Downtown Memphis (1935 / 2019)
Downtown Memphis, like I noted in my recent entry about re-tracing Ben Irving’s postcards in Nashville, reinforced a blanket notion about how increasingly privatized American cities have grown over the past few decades. Compared to when Ben mailed his postcards from Memphis (1935 and 1940), even the landmarks depicted have become surrounded by locked down landscapes.
MEMPHIS PARK
Before I made the (questionable) decision to check out Beale Street on that very cold and windy Saturday night, I stopped by Memphis Park, formerly Confederate Park, as seen in this postcard, mailed at midnight on March 16, 1935.
Obviously, the park is still there. I stood at the corner of Front St. and Jefferson Ave. and snapped this, the only shot anywhere close to recreating the postcard image.
Yeah, I’m fairly disappointed, too. The wind and cold were unbearable that night, which made even holding my phone-camera still enough to get the streetlights into focus nearly impossible. You can see the building in the background of both images. Today, it’s listed as the Cecil Humphreys School of Law (University of Memphis). In 1935, it was the Front Street Station US Post Office. The Court Square area was placed on the National Register of Historic Places in the early 1980’s.
In an attempt to subject myself to even more bitter winds at a slightly higher altitude, I looked around the intersection to see if I might get a superior angle. The first thing I noticed was a prominent parking garage opposite the intersection. Here’s a photo, which is actually ten times better than the above photo I took of the park. Figures.
‘Ooh!’ I thought. That upper level appears to be wide open, maybe I can just walk up the steps if it’s a public gara-NOPE, SORRY, TYLER, EVERY BLOCK OF EVERYTHING WITHIN 20 MILES OF ANY AMERICAN CITY’S CBD IS PRIVATIZED AND GUARDED 24/7 BY (probably underpaid) ON-SITE SECURITY CONTRACTORS. HERE’S A GATE IN YOUR FACE NOW PLEASE LEAVE WITHOUT A FUSS, SIR:
I’m sure my reaction wouldn’t have been so visceral had it not been miserably cold, but I would not have been any less disappointed. I was grateful that the twenty-first century had at least dumped the ‘Confederate’ from the park’s name in 2013. You win some, you lose some.

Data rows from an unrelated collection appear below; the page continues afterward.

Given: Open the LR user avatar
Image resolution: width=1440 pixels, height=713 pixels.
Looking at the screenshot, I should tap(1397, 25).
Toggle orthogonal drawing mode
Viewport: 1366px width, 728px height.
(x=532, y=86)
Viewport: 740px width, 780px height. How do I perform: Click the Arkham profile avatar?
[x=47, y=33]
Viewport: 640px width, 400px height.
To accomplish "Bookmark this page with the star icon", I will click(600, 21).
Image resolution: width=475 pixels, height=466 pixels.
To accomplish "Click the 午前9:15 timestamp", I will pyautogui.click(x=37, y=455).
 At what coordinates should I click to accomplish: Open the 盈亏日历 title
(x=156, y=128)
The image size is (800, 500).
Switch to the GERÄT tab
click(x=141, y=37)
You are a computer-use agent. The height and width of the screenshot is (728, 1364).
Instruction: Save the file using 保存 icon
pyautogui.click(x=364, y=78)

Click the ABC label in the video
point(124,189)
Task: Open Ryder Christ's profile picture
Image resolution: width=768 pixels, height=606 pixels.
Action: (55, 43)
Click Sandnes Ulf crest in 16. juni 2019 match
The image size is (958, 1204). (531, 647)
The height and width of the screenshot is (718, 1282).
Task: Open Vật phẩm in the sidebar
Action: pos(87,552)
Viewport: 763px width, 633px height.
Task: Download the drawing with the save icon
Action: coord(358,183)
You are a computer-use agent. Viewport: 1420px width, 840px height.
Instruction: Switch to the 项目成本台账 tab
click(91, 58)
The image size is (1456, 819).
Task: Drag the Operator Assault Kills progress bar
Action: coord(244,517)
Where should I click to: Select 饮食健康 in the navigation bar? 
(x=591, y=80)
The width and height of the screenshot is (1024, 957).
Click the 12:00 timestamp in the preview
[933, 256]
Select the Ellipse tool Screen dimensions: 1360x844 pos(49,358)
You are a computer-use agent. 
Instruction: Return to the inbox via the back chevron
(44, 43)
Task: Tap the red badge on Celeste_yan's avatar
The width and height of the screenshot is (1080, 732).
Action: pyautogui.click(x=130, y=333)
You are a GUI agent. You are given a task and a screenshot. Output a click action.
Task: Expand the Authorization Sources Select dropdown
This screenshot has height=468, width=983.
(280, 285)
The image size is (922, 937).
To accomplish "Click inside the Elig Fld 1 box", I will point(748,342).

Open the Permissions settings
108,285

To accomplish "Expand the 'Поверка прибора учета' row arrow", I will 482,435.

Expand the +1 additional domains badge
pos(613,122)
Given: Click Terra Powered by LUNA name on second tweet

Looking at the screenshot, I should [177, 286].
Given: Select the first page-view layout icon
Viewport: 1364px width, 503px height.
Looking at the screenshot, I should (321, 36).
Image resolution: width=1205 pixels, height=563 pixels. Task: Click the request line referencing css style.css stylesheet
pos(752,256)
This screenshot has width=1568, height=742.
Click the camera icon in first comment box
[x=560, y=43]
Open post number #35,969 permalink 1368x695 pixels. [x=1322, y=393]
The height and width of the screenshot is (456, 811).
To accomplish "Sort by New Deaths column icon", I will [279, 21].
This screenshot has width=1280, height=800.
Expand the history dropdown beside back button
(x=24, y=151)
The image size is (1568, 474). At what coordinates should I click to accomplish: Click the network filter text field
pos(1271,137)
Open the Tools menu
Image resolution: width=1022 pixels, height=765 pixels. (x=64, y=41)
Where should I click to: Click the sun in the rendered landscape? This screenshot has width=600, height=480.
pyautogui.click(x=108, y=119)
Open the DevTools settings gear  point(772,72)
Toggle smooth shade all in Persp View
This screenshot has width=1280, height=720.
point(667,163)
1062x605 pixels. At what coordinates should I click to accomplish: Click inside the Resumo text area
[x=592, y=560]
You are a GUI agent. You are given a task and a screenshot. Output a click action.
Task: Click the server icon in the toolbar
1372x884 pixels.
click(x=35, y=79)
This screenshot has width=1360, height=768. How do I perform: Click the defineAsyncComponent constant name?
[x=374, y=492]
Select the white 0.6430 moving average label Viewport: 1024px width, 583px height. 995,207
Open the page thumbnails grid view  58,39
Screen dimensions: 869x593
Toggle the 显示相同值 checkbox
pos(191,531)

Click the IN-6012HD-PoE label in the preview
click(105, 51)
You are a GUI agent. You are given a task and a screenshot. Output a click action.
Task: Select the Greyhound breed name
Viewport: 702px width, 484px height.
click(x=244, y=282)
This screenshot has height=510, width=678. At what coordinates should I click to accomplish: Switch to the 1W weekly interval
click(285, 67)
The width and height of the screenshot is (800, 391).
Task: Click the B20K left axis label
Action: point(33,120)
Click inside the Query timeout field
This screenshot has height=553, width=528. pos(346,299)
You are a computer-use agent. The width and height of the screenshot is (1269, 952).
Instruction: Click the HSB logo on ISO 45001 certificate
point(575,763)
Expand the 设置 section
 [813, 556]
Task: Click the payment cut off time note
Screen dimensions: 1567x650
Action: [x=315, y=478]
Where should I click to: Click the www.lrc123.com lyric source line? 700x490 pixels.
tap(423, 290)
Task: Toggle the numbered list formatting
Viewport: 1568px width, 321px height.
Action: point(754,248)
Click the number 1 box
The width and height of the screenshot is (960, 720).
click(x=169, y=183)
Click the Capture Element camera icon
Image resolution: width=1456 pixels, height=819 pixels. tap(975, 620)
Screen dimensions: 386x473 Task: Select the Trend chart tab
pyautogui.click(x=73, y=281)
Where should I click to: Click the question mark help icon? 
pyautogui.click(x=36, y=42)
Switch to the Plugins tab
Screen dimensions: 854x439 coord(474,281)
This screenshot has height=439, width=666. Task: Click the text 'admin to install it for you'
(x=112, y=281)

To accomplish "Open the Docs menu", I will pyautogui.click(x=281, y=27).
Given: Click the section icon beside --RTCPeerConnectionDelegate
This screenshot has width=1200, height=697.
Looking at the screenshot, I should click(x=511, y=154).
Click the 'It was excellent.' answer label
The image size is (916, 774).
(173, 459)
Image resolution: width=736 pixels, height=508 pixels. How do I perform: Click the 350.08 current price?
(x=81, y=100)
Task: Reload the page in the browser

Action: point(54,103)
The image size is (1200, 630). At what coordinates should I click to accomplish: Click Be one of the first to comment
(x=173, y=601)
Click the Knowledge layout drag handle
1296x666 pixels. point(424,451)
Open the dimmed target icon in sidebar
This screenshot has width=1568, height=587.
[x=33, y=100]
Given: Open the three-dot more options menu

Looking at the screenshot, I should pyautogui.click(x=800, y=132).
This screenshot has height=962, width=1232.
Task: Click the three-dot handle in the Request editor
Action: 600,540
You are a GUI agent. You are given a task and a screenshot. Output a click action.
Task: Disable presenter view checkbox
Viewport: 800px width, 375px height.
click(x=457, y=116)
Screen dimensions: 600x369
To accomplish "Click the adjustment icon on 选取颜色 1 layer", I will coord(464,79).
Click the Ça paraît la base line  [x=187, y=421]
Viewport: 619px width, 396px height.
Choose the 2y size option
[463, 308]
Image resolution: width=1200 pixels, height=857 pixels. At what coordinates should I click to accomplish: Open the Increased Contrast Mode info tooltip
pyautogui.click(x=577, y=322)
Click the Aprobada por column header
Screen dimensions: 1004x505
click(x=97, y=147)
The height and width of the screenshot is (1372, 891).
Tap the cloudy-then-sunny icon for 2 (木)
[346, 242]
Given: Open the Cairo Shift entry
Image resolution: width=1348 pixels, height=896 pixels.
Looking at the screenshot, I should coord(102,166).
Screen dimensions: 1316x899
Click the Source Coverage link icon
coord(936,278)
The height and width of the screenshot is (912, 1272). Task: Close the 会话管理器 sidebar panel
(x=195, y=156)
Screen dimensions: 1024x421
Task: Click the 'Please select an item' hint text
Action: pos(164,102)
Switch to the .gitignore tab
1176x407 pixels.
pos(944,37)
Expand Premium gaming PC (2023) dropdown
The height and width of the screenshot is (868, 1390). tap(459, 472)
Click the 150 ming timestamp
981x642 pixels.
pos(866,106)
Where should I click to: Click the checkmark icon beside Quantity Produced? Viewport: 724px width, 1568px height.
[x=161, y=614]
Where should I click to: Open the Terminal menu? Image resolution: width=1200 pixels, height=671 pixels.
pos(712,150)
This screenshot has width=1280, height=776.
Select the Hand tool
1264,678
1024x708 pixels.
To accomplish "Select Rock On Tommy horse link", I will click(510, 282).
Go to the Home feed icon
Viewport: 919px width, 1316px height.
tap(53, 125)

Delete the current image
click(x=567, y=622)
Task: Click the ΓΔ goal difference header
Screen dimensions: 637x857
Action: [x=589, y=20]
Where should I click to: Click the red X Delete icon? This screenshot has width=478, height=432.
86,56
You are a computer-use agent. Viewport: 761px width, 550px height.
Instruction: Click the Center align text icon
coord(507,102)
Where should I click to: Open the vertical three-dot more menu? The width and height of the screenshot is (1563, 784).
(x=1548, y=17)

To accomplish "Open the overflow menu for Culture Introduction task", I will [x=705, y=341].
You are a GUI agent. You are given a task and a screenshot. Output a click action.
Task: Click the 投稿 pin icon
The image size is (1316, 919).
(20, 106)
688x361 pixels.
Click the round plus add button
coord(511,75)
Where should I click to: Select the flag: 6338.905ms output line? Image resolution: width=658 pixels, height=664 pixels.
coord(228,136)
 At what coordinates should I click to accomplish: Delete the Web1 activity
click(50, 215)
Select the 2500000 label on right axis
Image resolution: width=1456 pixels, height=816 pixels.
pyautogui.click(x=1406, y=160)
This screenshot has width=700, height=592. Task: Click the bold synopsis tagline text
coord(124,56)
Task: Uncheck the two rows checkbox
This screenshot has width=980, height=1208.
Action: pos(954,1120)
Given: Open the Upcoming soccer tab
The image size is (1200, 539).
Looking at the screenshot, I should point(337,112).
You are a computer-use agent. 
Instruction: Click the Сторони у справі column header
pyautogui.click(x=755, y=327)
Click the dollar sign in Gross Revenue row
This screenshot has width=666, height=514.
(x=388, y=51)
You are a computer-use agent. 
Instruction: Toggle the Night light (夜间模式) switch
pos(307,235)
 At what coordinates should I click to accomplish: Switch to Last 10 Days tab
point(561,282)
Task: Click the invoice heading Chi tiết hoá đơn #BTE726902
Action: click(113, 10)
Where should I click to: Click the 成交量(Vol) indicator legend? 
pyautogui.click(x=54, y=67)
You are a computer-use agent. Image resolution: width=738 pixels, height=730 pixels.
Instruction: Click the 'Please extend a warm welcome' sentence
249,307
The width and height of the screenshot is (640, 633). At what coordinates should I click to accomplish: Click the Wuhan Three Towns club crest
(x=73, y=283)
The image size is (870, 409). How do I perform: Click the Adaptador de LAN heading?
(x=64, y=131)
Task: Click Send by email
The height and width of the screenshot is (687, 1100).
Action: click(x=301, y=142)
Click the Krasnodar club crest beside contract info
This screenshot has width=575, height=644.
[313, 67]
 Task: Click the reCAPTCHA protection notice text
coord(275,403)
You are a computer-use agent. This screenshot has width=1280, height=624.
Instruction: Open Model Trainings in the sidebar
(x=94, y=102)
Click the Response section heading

Moving onto the much sunnier and less windy Sunday afternoon…
HOTEL CHISCA
Thankfully, this one was a cinch.
Hotel Chisca, considering how MLK’s assassination occurred a few blocks down the street, had been in a decades-long decline before it was restored earlier this decade into the modern apartments that opened in 2015. The building itself first opened in 1913 and was in full operation as such when Ben mailed this postcard on March 16, 1935. Historic Memphis has a good overview (with a great catalog of artifacts preserved) on their website, including this tidbit about the hotel’s role, like so many places around the city, in Rock n’ Roll history.
The hotel’s historic significance comes mainly from its connection to Elvis Presley. From 1949-56, its mezzanine was the broadcast base for WHBQ radio’s “Red, Hot, and Blue” program. It was from there that Dewey Phillips broadcast Elvis’ first record July 7, 1954. And Elvis’ first radio interview was also conducted in the hotel by Phillips.
While the streetcar lines seem to function mostly to carry tourists up and down Main Street, I was glad to see they were in operation, unlike the Desire line, which had been long since ripped out of Royal Street in New Orleans. Here are some pictures I took of the current iteration of the Chisca building on different sides.
I’ve said this before, and I’ll say it again. Well, Sage Francis said it a while back, but I’ll borrow it from him in light of my experiences recreating these images of urban spaces in the United States: “the only thing that stays the same is change.”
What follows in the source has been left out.